Unpopular opinion: Why Save A Lot is better than Aldi

Let's get one thing straight right from the get-go — this isn't going to be an Aldi diss. We love Aldi; who doesn't love Aldi? Aldi's a great place not only to save on groceries, but make exciting new discoveries in the aisles. That being said, though, there's another budget grocer out there that's captured our hearts despite — or, to be honest, because — it's got a much lower profile than it's more glamorous European cousin. Yep, talking about Save A Lot, which basically plays Walmart to Aldi's Target in that it's got a similar selection, slightly lower prices, and nowhere near the cult following that its trendier counterpart can claim.

So what is it that makes Save A Lot our favorite fly-below-the radar grocer? Not only do they offer what may be the best prices of any U.S. supermarket chain, but they go out of their way to serve the under-served, as well as to bring their customers exactly what they want.

Save A Lot custom-tailors its offerings

Not only does Save A Lot bring its stores to those locations where they're needed the most, but they also try to supply exactly the kinds of groceries that their neighborhoods are demanding. Save A Lot's Chief Operating Officer Kevin Proctor spoke to the National Grocers Association's 2020 NGA Show and told the grocers gathered there that Save A Lot is committed to offering localized product selections custom-tailored to each neighborhood, as this will allow store operators to build relationships in their communities (via Supermarket News).
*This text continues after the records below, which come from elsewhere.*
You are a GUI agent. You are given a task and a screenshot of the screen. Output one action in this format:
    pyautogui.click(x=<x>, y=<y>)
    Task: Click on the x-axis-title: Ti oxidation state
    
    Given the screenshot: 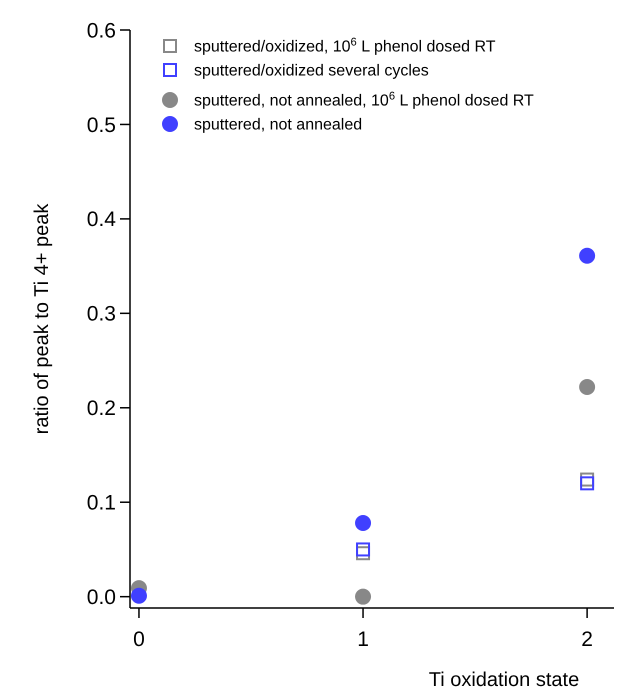 What is the action you would take?
    pyautogui.click(x=504, y=680)
    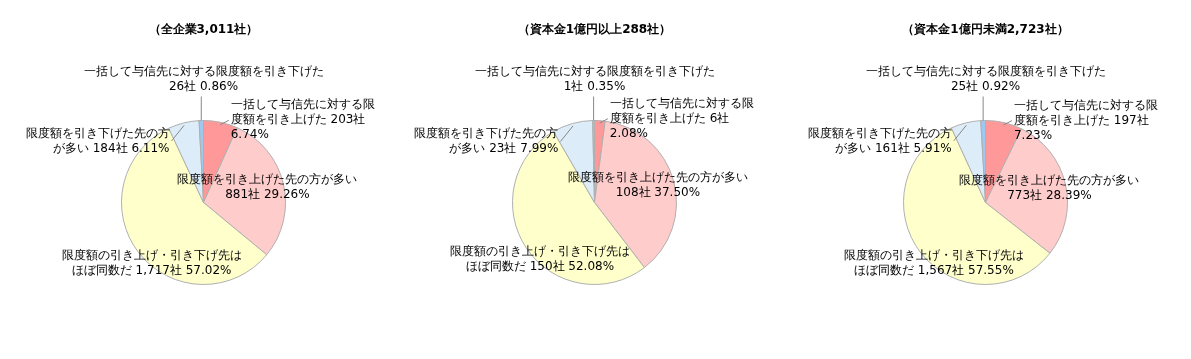 Image resolution: width=1191 pixels, height=359 pixels. I want to click on data-label: 26社 0.86%, so click(204, 86).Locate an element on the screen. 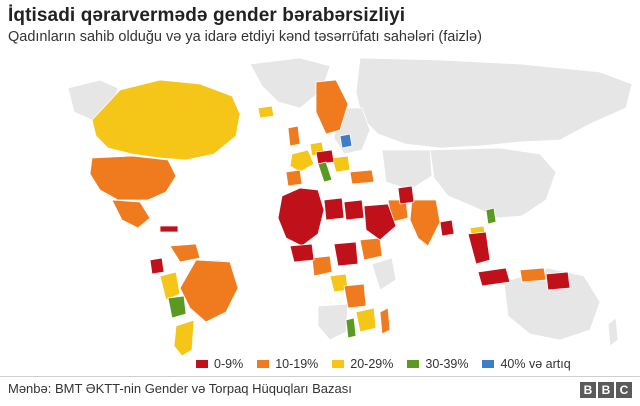 This screenshot has height=406, width=640. legend-item-0-9: 0-9% is located at coordinates (220, 364).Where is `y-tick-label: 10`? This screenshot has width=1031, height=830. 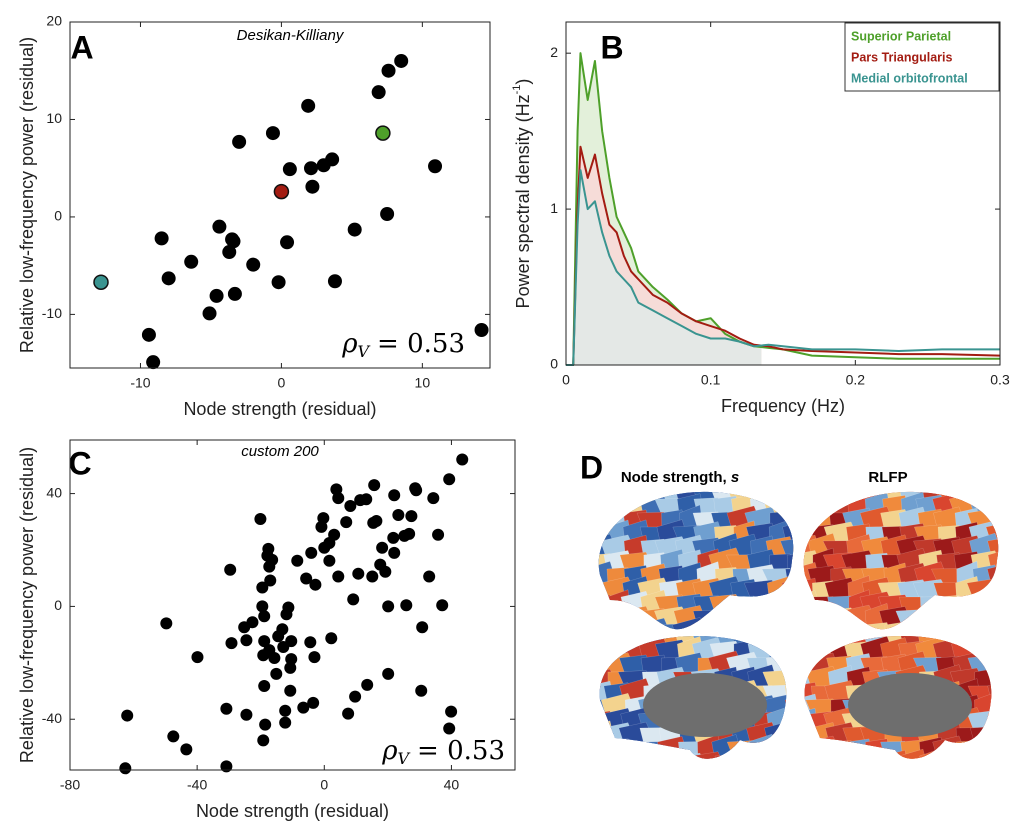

As he explained it, this gives his store an edge over other budget grocery chains: "What Aldi and Lidl can't do is they can't differentiate on the shop floor to a local community. And what that means is they can't bring in local...product." Save A Lot, on the other hand, with its locally-owned stores, not only can, but does cater to each community it serves.

While in the past having community-specific items might have been limited to "special offerings" within a store, Supermarket News reports that some Save A Lots in heavily Hispanic areas have been integrating items imported from Mexico and El Salvador throughout their product range for the past 10 years. While everybody knows Aldi's big on imports as well, the fact is, most modern immigrant communities in the U.S. today may be more interested in getting a taste of home through Jarritos soda, or Mama Lycha crema Salvadoreña than they are in sampling Bavarian bratwurst, or Swiss Gruyère (tasty though those Aldi offerings may be).
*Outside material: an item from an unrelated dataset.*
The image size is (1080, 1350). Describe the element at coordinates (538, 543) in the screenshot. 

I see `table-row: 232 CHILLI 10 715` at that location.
Save A Lot's prices are even lower than Aldi's

It's always a bit tricky trying to compare grocery store prices since these tend to vary from item to item and week to week. While one chain might have great deals on milk and meat, it's possible that their cereals are too expensive, or perhaps there's a fantastic sale on produce at a store where pantry staples and condiments are usually overpriced. In order to get the best deals on every item on your shopping list, you'd have to hop from store to store, and honestly, who's got the time to do that? (Plus you might be canceling out any savings by all the money you waste on gas.)

If you prefer to get all your week's shopping done in one trip, it's best to track overall store price trends, and for that we have market research companies. One such survey conducted a few years back found that when it came to food items, Save A Lot's prices were the lowest of the low, beating out not only Aldi, but also even the much-maligned (and sometimes deservedly so) groceries offered by dollar stores (via Cheapism).

Save A Lot names its products after real people

Save A Lot, like Aldi, carries a lot more store-branded products than it does non-generics. We love that some Aldi products have slightly exotic-sounding product lines like Deutsche Küche, and Choceur. But we love more that Save A Lot's products bear names like Ginger Evans baking products, J.Higgs snack chips, Gilmore Gourmet popcorn, McDaniel's coffee, Coburn Farms dairy products, Hargis House chili, and Shaner's frozen chicken.

While we're not entirely sure who Ginger Evans may be (or even if she's a real person as opposed to Save A Lot's answer to Betty Crocker), we do know the real-life inspirations for some of the other product names. Supermarket News tells us that Joe Higgs was Save A Lot's Chief Financial Officer, Larry Gilmore was their controller, David McDaniel was once VP of grocery purchasing, Coburn was the last name of the mother in law of Save A Lot's former president William Moran, and Mary Hargis was a label artist who presumably designed her namesake chili can. Store Brands adds that Bill Shaner of fried chicken fame was another former Save A Lot president, while the company's World's Fair ice cream novelties are a shout-out to its St. Louis roots.